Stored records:
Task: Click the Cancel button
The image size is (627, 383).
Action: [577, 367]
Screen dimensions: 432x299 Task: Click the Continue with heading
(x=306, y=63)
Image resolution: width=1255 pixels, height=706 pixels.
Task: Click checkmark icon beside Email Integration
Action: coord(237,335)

▸ TASK
Copy each line, exactly, that falls between the line containing "The image size is (627, 383)." and the end of the entries, both included.

▸ ANSWER TO THE PROBLEM
The image size is (627, 383).
Action: [577, 367]
Screen dimensions: 432x299 Task: Click the Continue with heading
(x=306, y=63)
Image resolution: width=1255 pixels, height=706 pixels.
Task: Click checkmark icon beside Email Integration
Action: coord(237,335)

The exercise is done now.